**Problem description:** Print the following entries without any change.

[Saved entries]
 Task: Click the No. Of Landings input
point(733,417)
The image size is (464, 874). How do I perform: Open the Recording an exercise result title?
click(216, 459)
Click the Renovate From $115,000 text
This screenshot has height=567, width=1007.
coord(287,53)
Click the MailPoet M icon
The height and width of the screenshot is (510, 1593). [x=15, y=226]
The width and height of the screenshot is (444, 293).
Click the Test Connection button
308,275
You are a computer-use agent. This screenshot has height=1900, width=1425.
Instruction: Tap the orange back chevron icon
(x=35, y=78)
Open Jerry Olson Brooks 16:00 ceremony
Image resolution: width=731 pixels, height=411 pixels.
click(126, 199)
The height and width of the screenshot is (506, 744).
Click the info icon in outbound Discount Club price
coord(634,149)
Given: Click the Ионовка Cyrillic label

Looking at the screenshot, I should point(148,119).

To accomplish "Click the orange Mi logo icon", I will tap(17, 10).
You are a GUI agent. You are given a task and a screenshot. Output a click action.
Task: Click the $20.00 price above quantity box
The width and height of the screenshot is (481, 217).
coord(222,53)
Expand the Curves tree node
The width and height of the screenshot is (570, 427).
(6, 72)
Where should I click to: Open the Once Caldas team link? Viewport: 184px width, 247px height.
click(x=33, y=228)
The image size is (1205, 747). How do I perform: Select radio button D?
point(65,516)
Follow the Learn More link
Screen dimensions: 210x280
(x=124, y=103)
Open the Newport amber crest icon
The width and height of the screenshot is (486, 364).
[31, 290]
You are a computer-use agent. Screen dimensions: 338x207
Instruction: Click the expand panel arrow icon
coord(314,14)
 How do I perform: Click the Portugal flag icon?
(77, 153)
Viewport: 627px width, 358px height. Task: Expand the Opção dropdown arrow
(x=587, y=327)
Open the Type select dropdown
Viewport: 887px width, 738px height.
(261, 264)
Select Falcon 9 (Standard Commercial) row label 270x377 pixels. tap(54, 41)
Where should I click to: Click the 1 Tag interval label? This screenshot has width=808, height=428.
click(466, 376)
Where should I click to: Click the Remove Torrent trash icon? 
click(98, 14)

**Output for this task:**
 Task: Click the No. Of Landings input
point(733,417)
The image size is (464, 874). How do I perform: Open the Recording an exercise result title?
click(216, 459)
Click the Renovate From $115,000 text
This screenshot has height=567, width=1007.
coord(287,53)
Click the MailPoet M icon
The height and width of the screenshot is (510, 1593). [x=15, y=226]
The width and height of the screenshot is (444, 293).
Click the Test Connection button
308,275
You are a computer-use agent. This screenshot has height=1900, width=1425.
Instruction: Tap the orange back chevron icon
(x=35, y=78)
Open Jerry Olson Brooks 16:00 ceremony
Image resolution: width=731 pixels, height=411 pixels.
click(126, 199)
The height and width of the screenshot is (506, 744).
Click the info icon in outbound Discount Club price
coord(634,149)
Given: Click the Ионовка Cyrillic label

Looking at the screenshot, I should point(148,119).

To accomplish "Click the orange Mi logo icon", I will tap(17, 10).
You are a GUI agent. You are given a task and a screenshot. Output a click action.
Task: Click the $20.00 price above quantity box
The width and height of the screenshot is (481, 217).
coord(222,53)
Expand the Curves tree node
The width and height of the screenshot is (570, 427).
(6, 72)
Where should I click to: Open the Once Caldas team link? Viewport: 184px width, 247px height.
click(x=33, y=228)
The image size is (1205, 747). How do I perform: Select radio button D?
point(65,516)
Follow the Learn More link
Screen dimensions: 210x280
(x=124, y=103)
Open the Newport amber crest icon
The width and height of the screenshot is (486, 364).
[31, 290]
You are a computer-use agent. Screen dimensions: 338x207
Instruction: Click the expand panel arrow icon
coord(314,14)
 How do I perform: Click the Portugal flag icon?
(77, 153)
Viewport: 627px width, 358px height. Task: Expand the Opção dropdown arrow
(x=587, y=327)
Open the Type select dropdown
Viewport: 887px width, 738px height.
(261, 264)
Select Falcon 9 (Standard Commercial) row label 270x377 pixels. tap(54, 41)
Where should I click to: Click the 1 Tag interval label? This screenshot has width=808, height=428.
click(466, 376)
Where should I click to: Click the Remove Torrent trash icon? 
click(98, 14)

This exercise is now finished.